**Exercise details**
In the synopsis about the Empress of Ireland below, how long did it take the ship to sink?

Publisher's Synopsis
The poignant and very human drama of a 1914 maritime disaster that claimed the lives of more passengers than the Titanic
On May 28, 1914, the RMS Empress of Ireland began her 192nd trip across the Atlantic from Quebec City, Canada, en route to Liverpool, England, carrying 1,056 passengers and a crew of 423. In the early hours of May 29, fog descended on the St. Lawrence River, and the ocean liner was rammed by the Storstad, a Norwegian coal ship. In the fourteen minutes it took for the Empress of Ireland to sink, there was time to launch only four of the forty lifeboats, and rather than women and children first, it was everyone for themselves.
Over a thousand people died that night, claiming the lives of more passengers than either the Titanic or the Lusitania, and the tragedy stands as the worst peacetime maritime disaster in Canadian history.

**Available data**
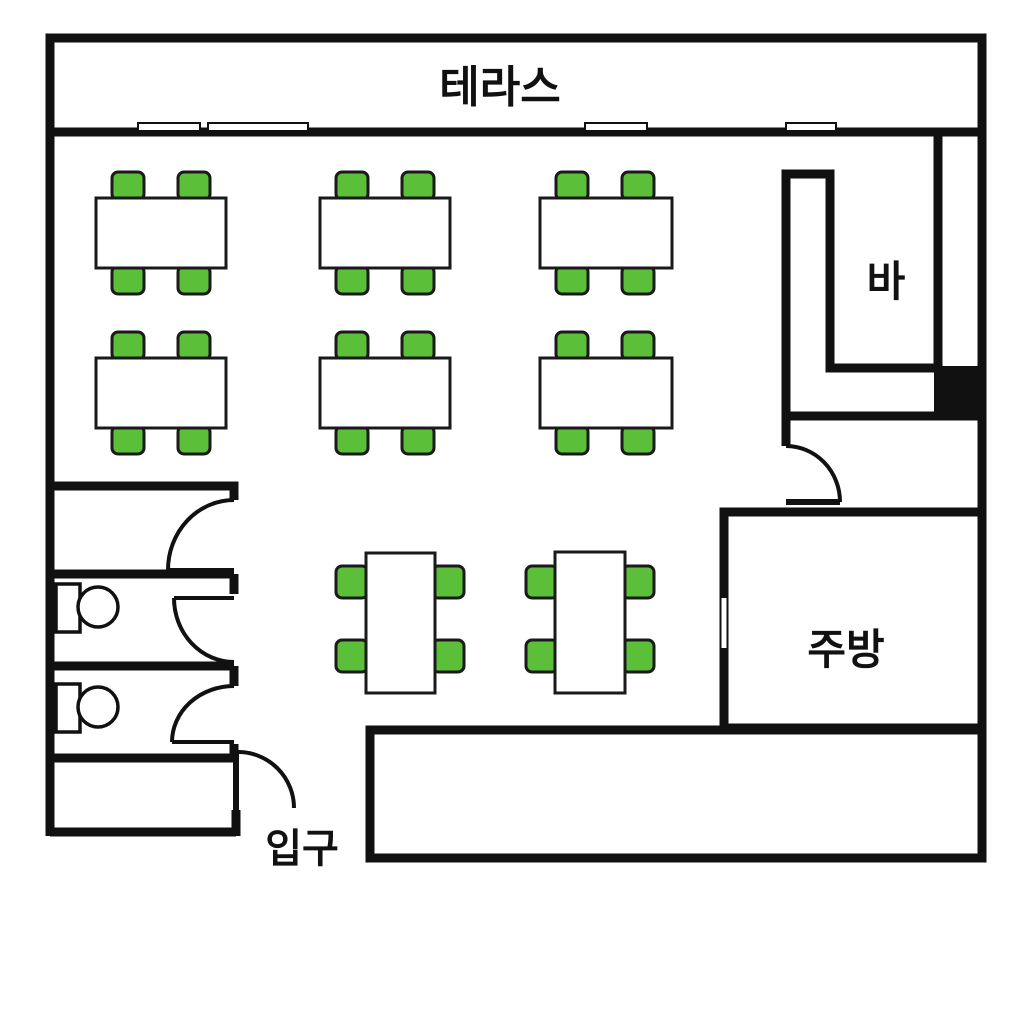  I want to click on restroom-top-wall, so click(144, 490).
...
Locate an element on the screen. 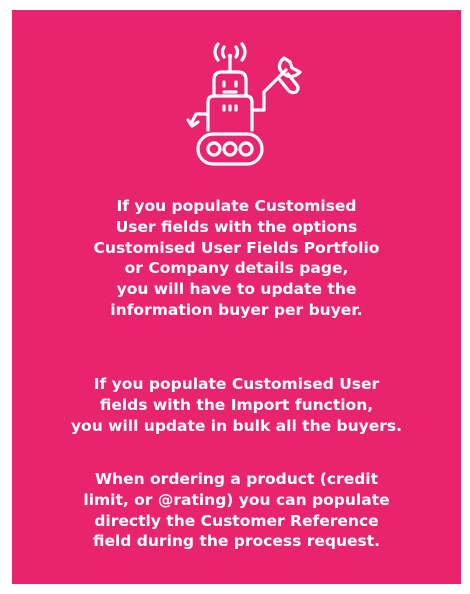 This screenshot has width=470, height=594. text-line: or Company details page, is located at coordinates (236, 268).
---
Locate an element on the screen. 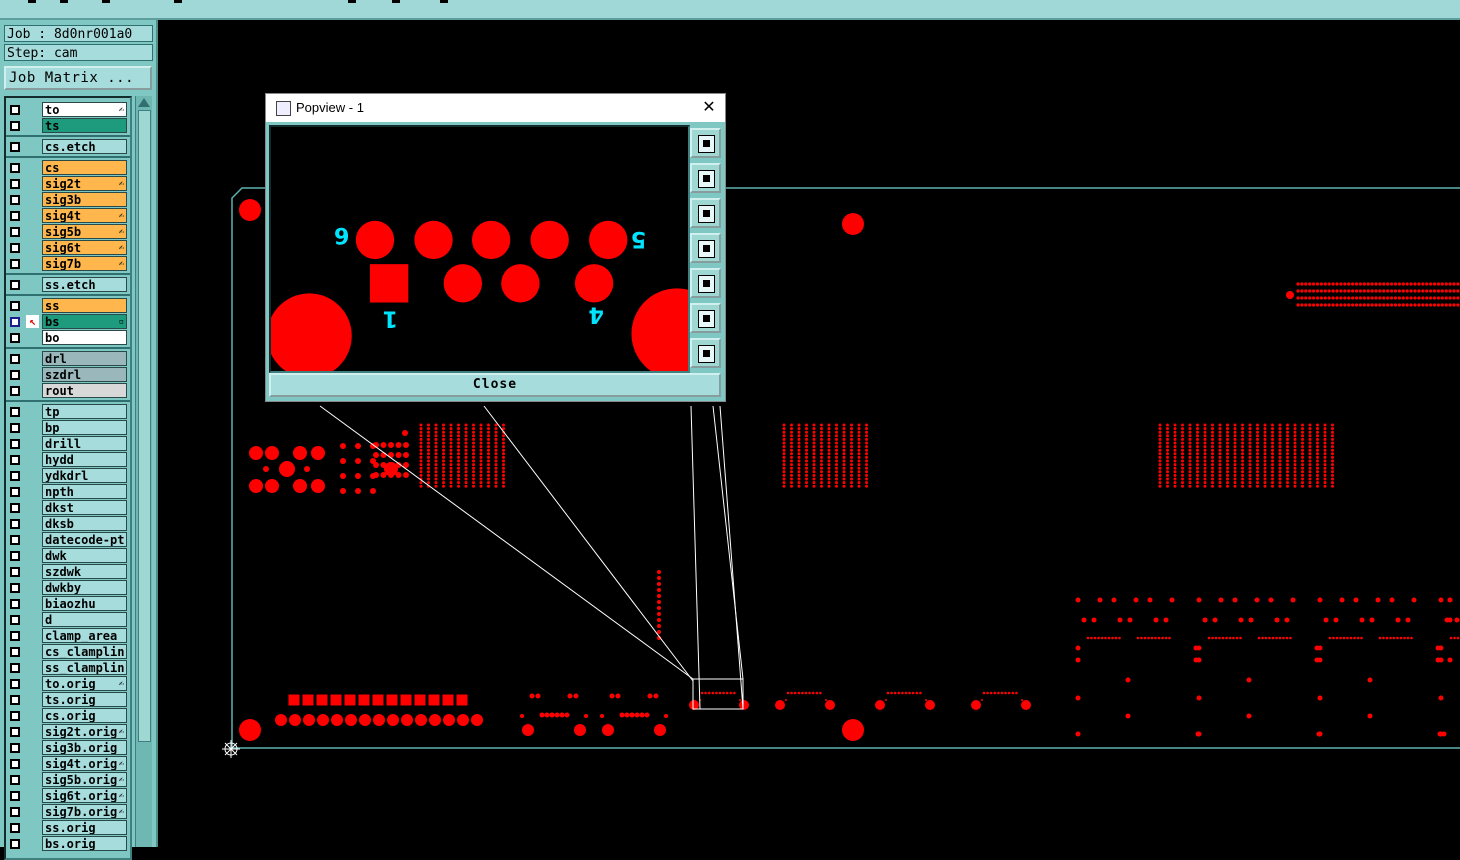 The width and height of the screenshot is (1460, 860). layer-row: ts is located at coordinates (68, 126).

**Expected answer**
Fourteen minutes.